METODO GIÀ APPLICATO ai deputati alla camera (col cosiddetto taglio dei vitalizi), ora sarà allargato ai pensionati con un assegno netto superiore ai 4 mila euro – ridotto rispetto ai 5 mila prima annunciati – e un reddito pensionistico annuo lordo superiore agli 80 mila euro (entrambe clausole di salvaguardia e limiti invalicabili per chi sarà penalizzato). Un allargamento che mette già in subbuglio chi pensa che aprirà alla strada al ricalcolo per tutti i pensionati, a prescindere dal loro assegno. Ma che allo stesso tempo depotenzia i già annunciati ricorsi dei deputati in pensione: la norma non varrà solo per loro.
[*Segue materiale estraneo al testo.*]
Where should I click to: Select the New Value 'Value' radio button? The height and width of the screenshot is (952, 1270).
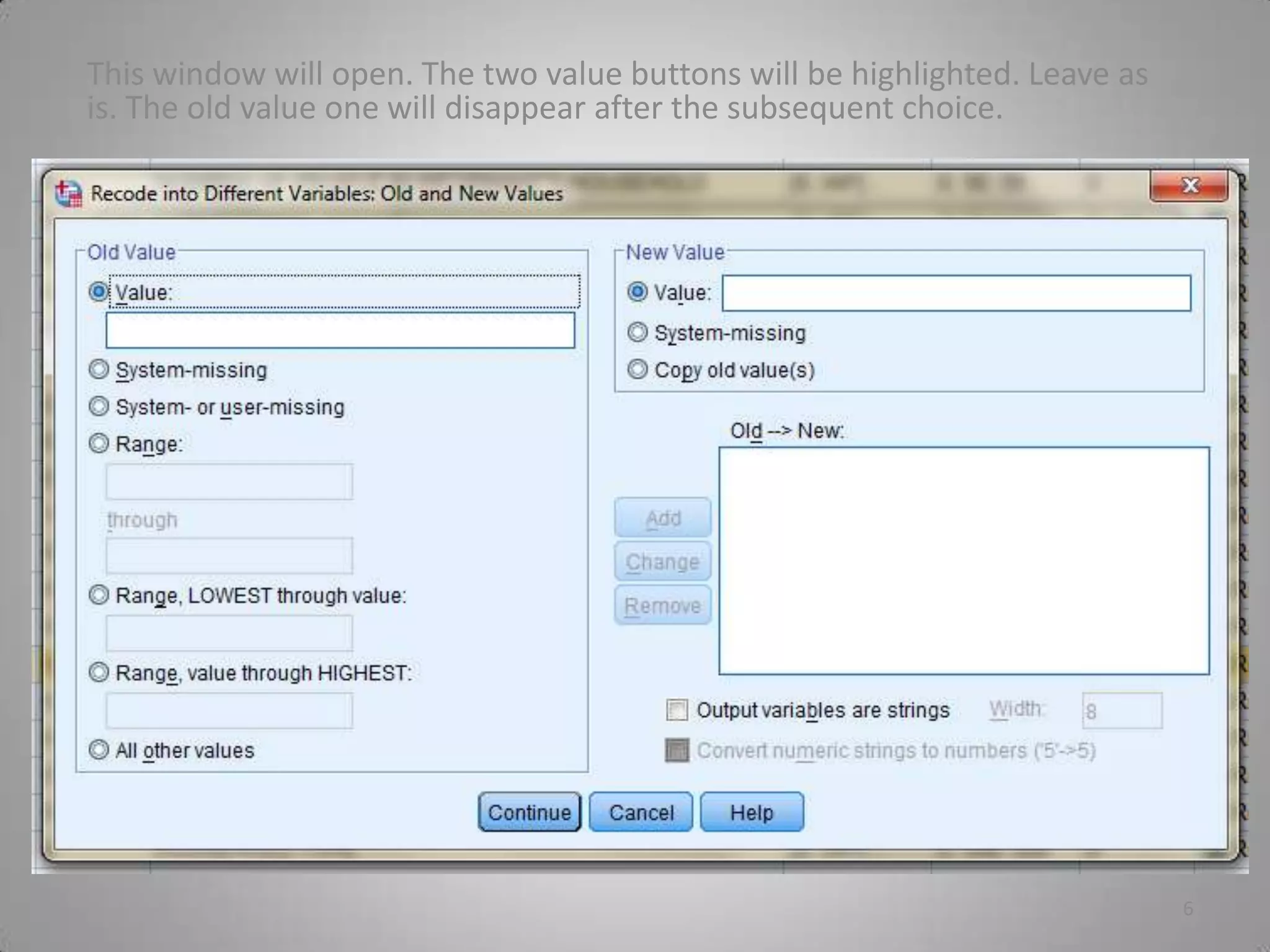coord(637,292)
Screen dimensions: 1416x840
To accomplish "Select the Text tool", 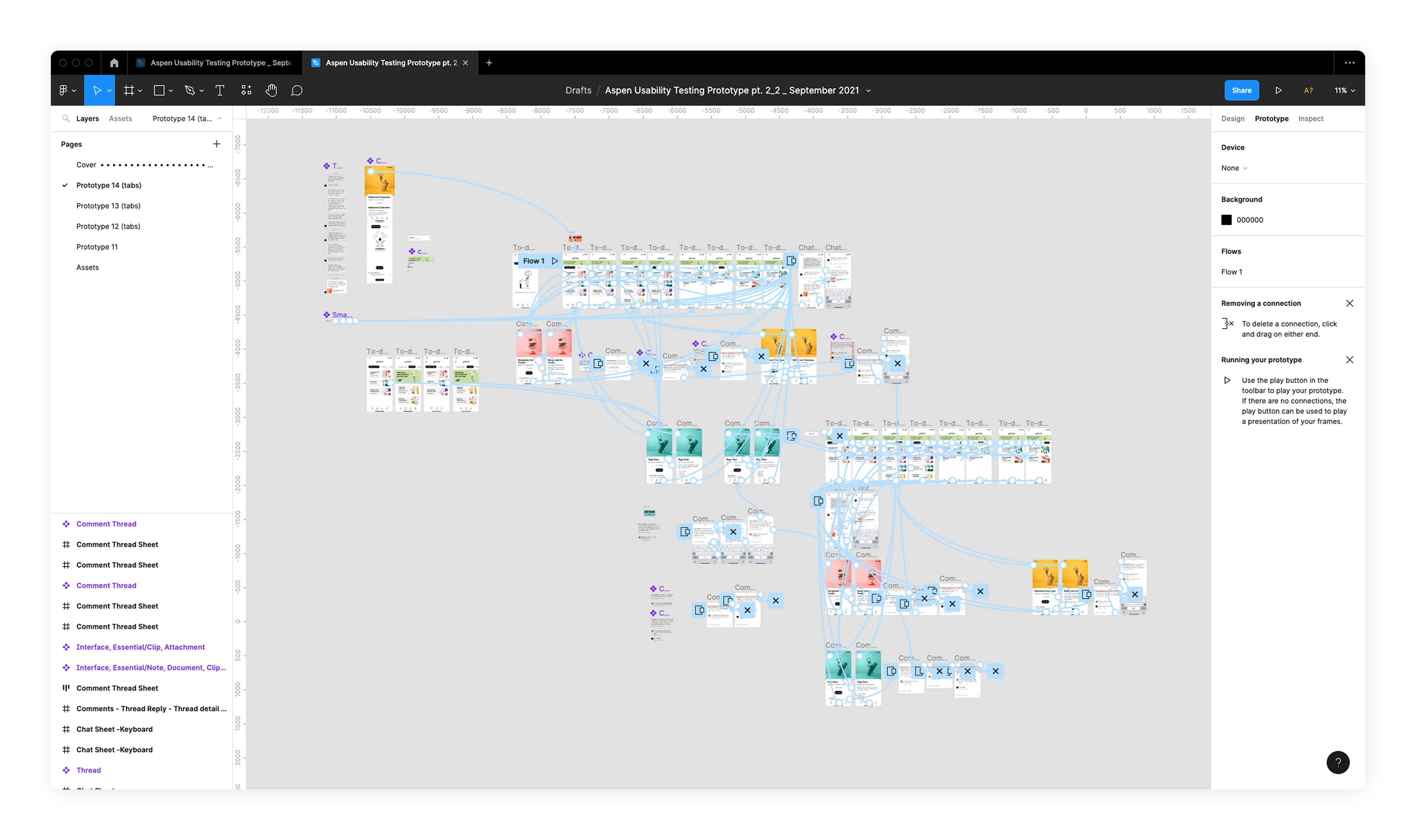I will (x=220, y=91).
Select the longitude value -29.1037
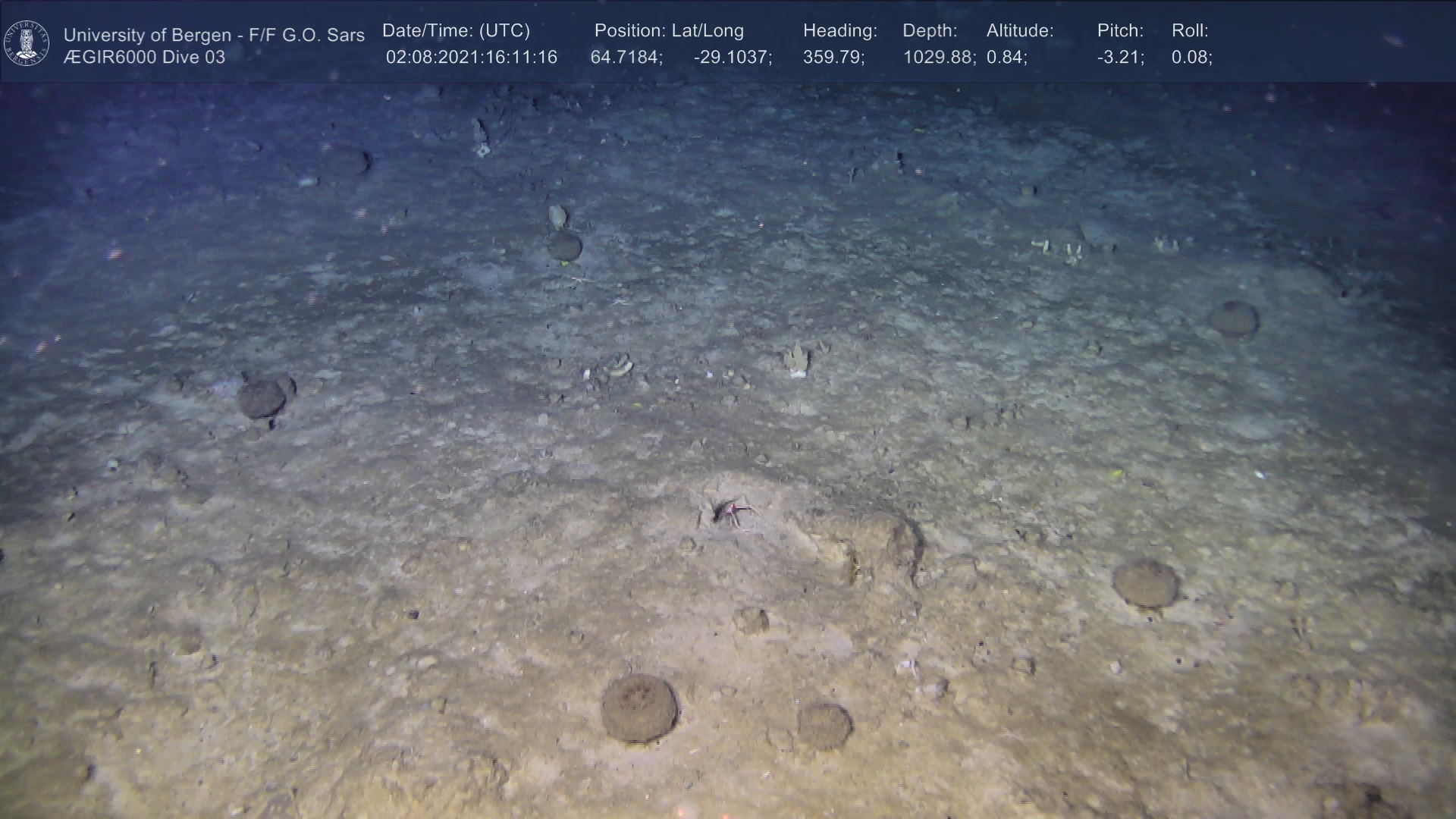 tap(732, 58)
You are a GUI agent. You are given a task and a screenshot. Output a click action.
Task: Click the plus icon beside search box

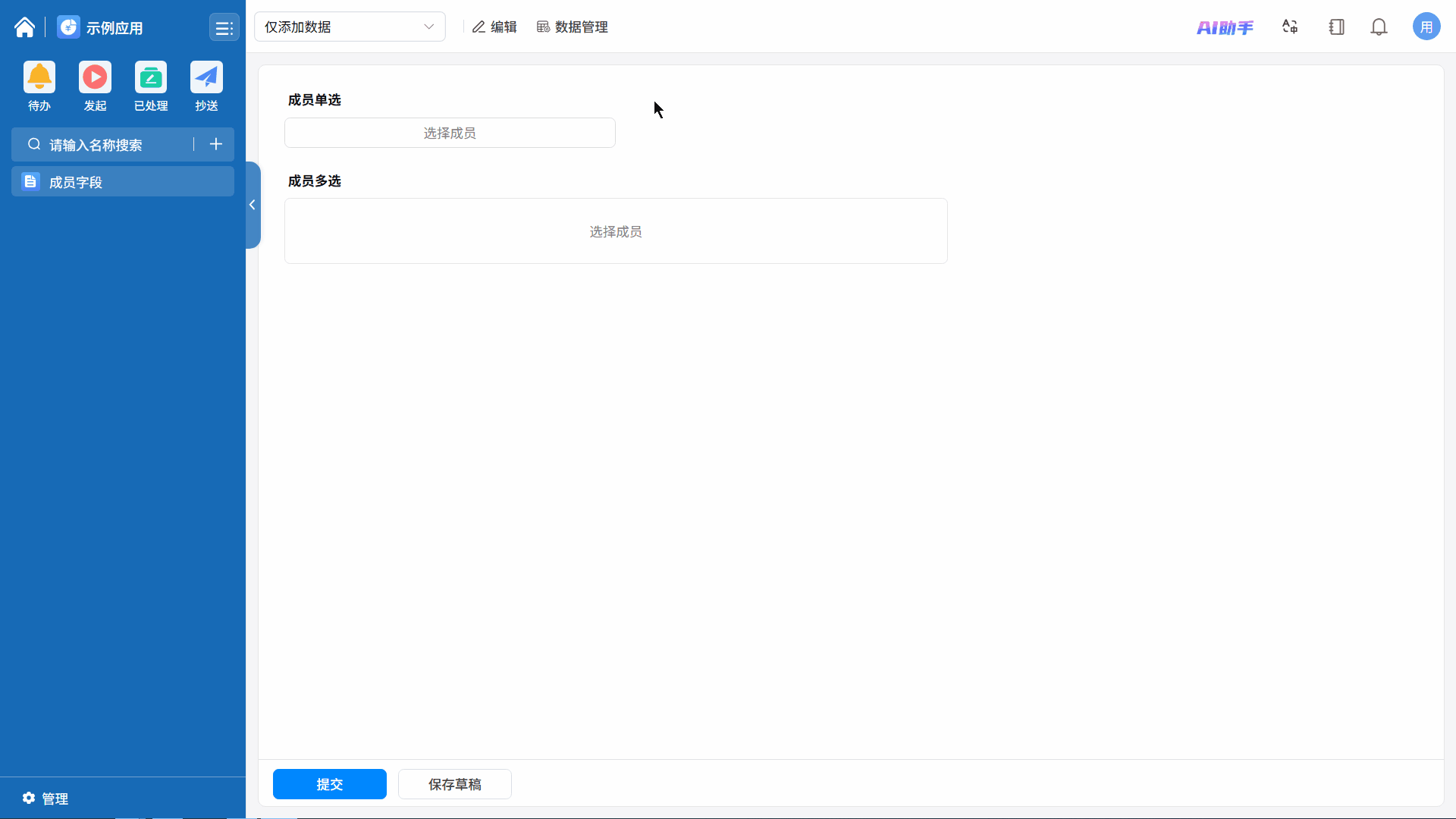216,144
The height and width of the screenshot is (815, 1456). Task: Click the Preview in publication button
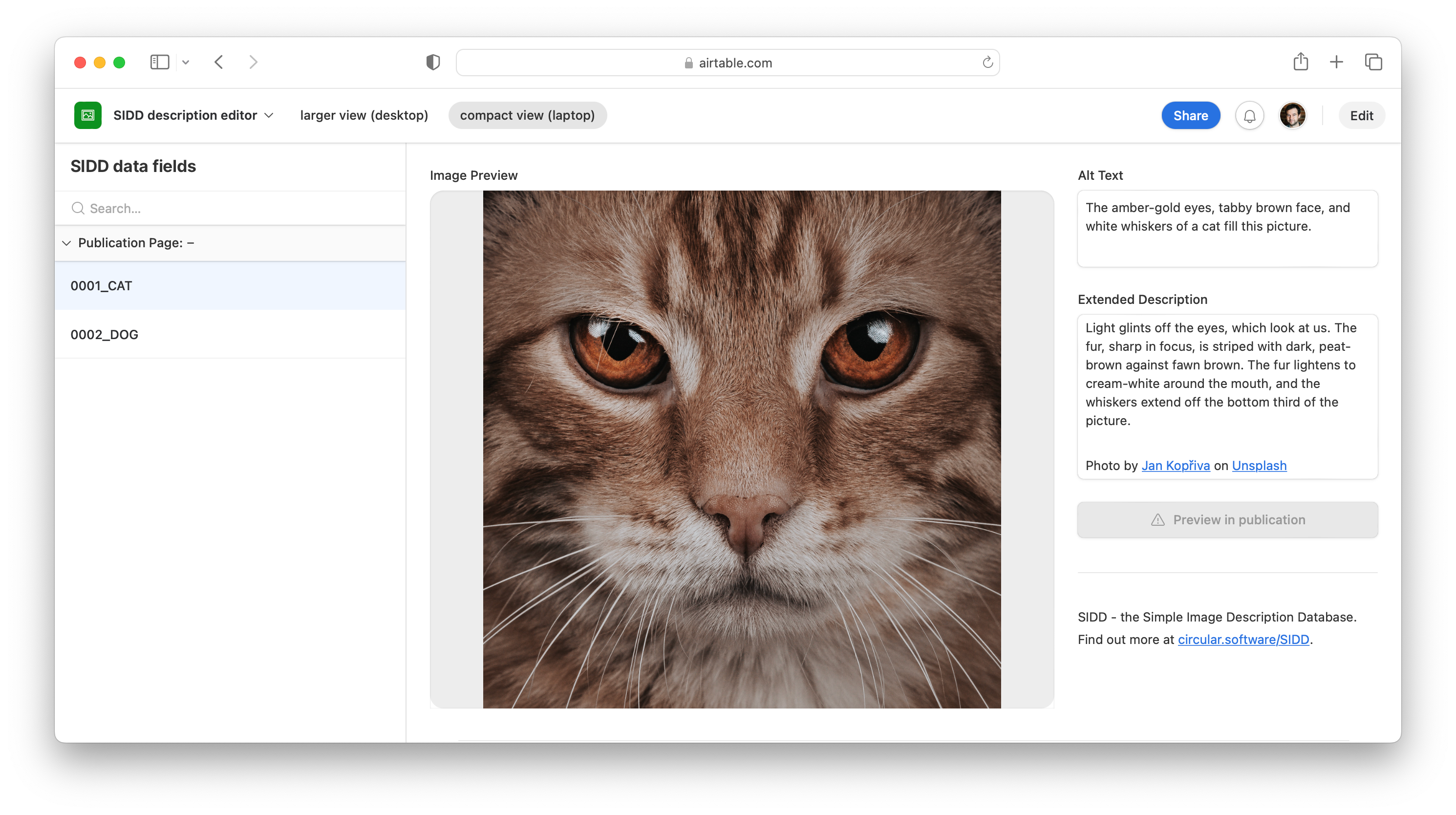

I SEI ARTICOLI dell’Atto Camera 1071 un provvedimento che è necessariamente complicato. Il problema è risaputo: ricalcolare con il metodo contributivo la parte di pensione presa col retributivo (il metodo precedente) presuppone di conoscere il montante versato (l’insieme dei contributi) dal pensionato. Se per i parlamentari l’operazione è semplice, per alcune categorie di ex lavoratori è impossibile: i dipendenti pubblici ad esempio non hanno uno «storico» dei contributi prima della riforma Dini (1995) semplicemente perché nel pubblico col sistema retributivo la pensione era una «partita di giro»: lo stato erogava stipendi e pensioni e dunque i contributi non si pagavano.

AL PROBLEMA HA OVVIATO da tempo uno studio del famigerato Tito Boeri. Su suo impulso l’Inps ha stimato la storia contributiva delle varie classi d’età di pensionati degli anni ’70 e ’80 e i conseguenti coefficienti di trasformazione per ricalcolare gli assegni per età di decorrenza.
In pratica è stata costruita una tabella con le età di pensionamento di vecchiaia scomputate degli adeguamenti alla speranza di vita, risalendo dal 2019 fino al primo gennaio 1974. In questo modo però saranno penalizzati coloro che sono andati in pensione prima a prescindere dai contributi realmente versati. Ancor di più lo saranno coloro che avranno lasciato il lavoro per ragioni indipendenti dalla loro volontà: crisi aziendali o accordi di prepensionamento, donne che hanno dovuto accudire parenti. Tutto ciò però non significa che il ricalcolo non sia contributivo, come molti quotidiani hanno sostenuto.

GLI ASSEGNI RICALCOLATI sarebbero fra i 100 e 150mila con un risparmio per lo stato di circa 500 milioni l’anno. Mentre la legge ha durata decennale per evitare rischi di incostituzionalità.
Da parte sindacale Cgil, Cisl e Uil sono critiche e chiedono a al governo di aprire una trattativa per evitare «errori» puntando «sull’accesso flessibile».